He enjoyed a great opportunity; he might even
have figured as a new Benjamin Franklin with all society at his
feet; he might have roared as lion of the season and made the
social path of the American Minister almost impassable; but Mr.
Adams had his usual luck in enemies, who were always his most
valuable allies if his friends only let them alone. Mason was his
greatest diplomatic triumph. He had his collision with
Palmerston; he drove Russell off the field; he swept the board
before Cockburn; he overbore Slidell; but he never lifted a
finger against Mason, who became his bulwark of defence.
Possibly Jefferson Davis and Mr. Mason shared two defects in
common which might have led them into this serious mistake.

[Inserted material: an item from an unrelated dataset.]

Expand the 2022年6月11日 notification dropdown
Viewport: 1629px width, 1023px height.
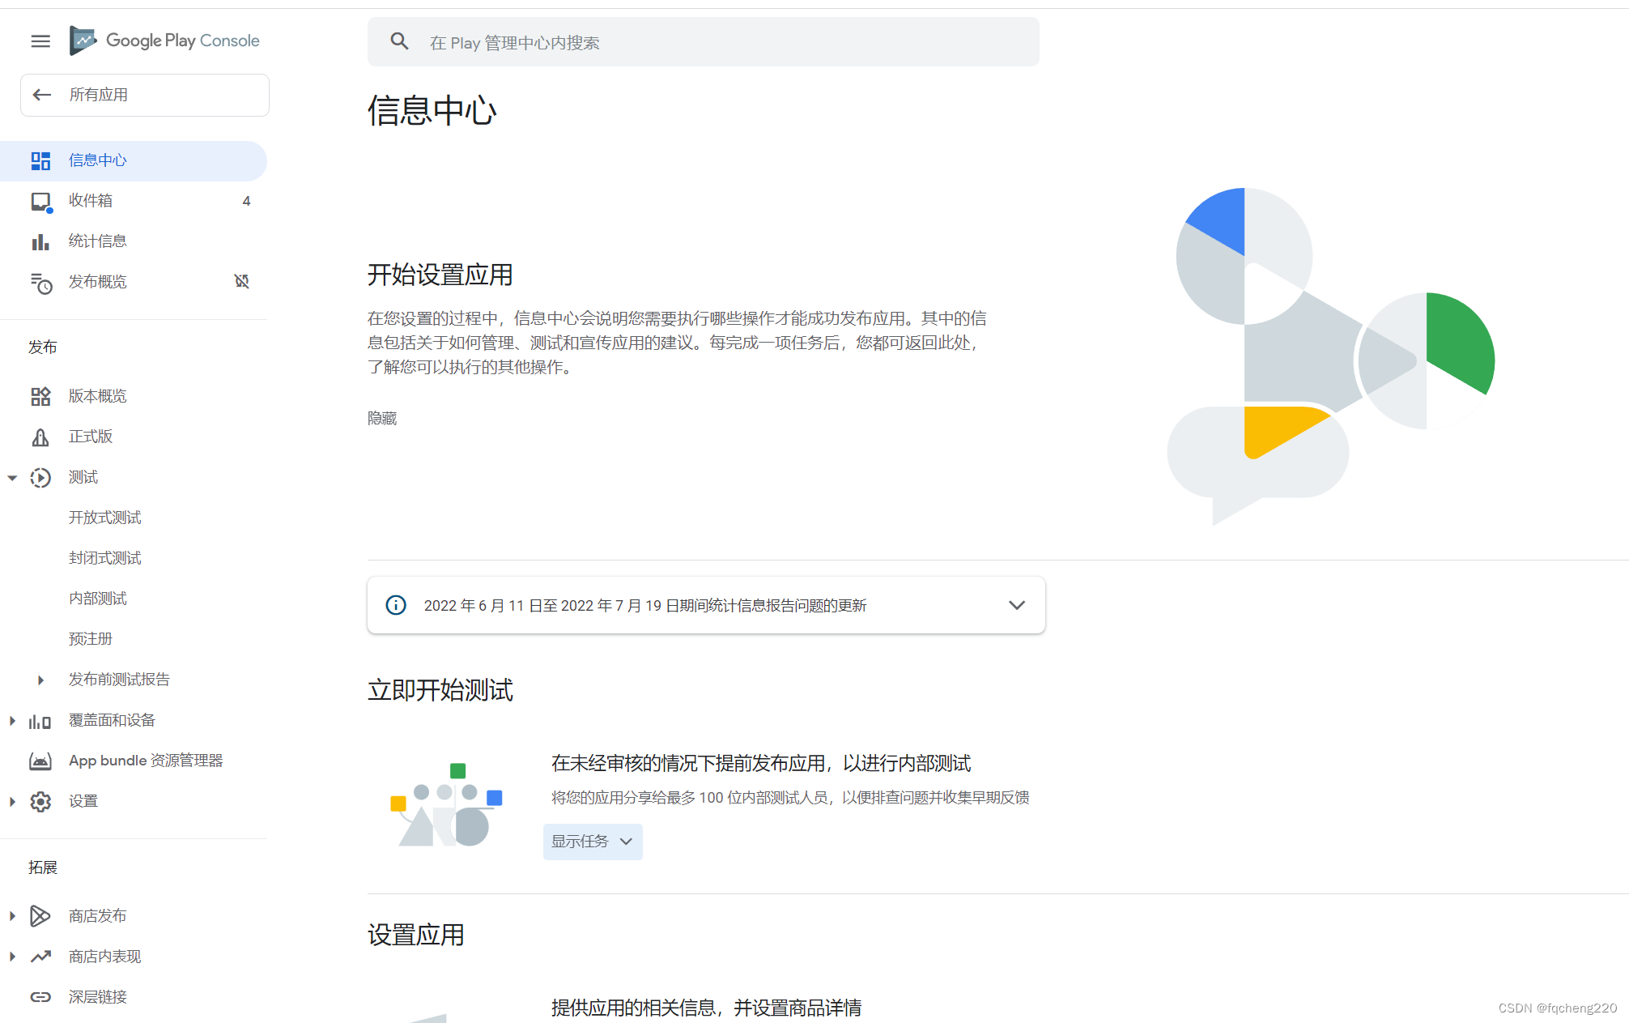click(1015, 604)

Neither could have had much knowledge of the world, and both must
have been unconscious of humor. Yet at the same time with Mason,
President Davis sent out Slidell to France and Mr. Lamar to
Russia. Some twenty years later, in the shifting search for the
education he never found, Adams became closely intimate at
Washington with Lamar, then Senator from Mississippi, who had
grown to be one of the calmest, most reasonable and most amiable
Union men in the United States, and quite unusual in social
charm. In 1860 he passed for the worst of Southern fire-eaters,
but he was an eccentric by environment, not by nature; above all
his Southern eccentricities, he had tact and humor; and perhaps
this was a reason why Mr.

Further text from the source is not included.